Zeit am Schirm

TV-Kolumne

Medien | Julia Ortner | aus FALTER 23/09 vom 03.06.2009

Lieber ein offenes Magengeschwür, als sich eine Arztserie anschauen. Der einzige Grund, eine dieser Schmonzetten zu konsumieren, war noch der frühe George Clooney in "Emergency Room". Doch diese Formate mit ihren ewig gleichen Handlungen sind nicht totzukriegen - im Gegenteil. Fernsehdoktoren verbreiten sich jetzt wieder wie die Syphilis in den Zeiten des Wiener Biedermeiers. Pro7 packt seinen Mittwochabend mit wüsten Verletzungen, grauslichen Krankheiten und Liebeleien im OP voll. In "Grey's Anatomy" (20.15 Uhr) sucht die junge Chirurgin noch immer nach ihrem Happyend mit dem feschen Oberarzt. Auch ihre Krankenhausfreunde bleiben sextechnisch unter sich und haben nichts anders im Kopf, als total berühmte Ärzte zu werden.

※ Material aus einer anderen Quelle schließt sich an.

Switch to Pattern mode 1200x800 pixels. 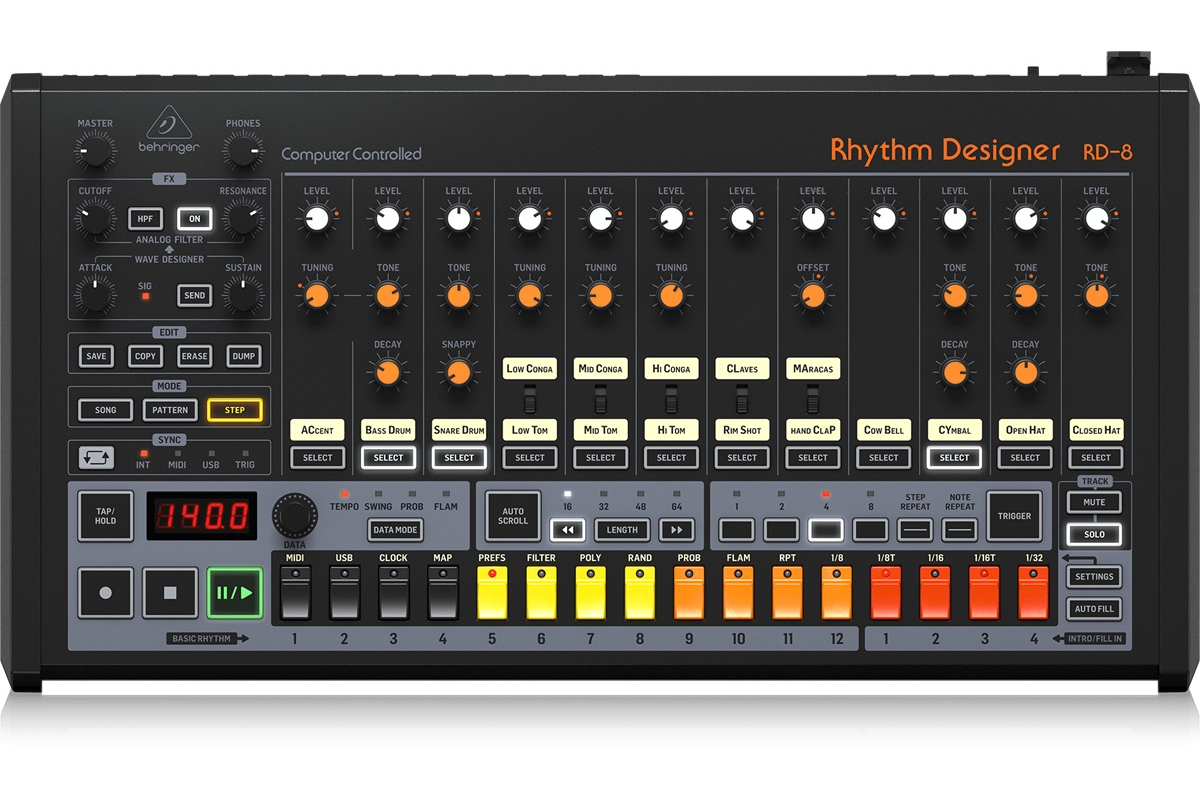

Anschließend betreiben dann die Kollegen von "Private Practice" (21.15 Uhr) ihre Form des Medizinerinzests, bloß dass sie nicht in einem US-Krankenhaus leben und leiden, sondern in der schicken Privat-Ordi in Kalifornien. Und nach den zwei Stunden Schmus bleibt nur noch eine leichte Übelkeit.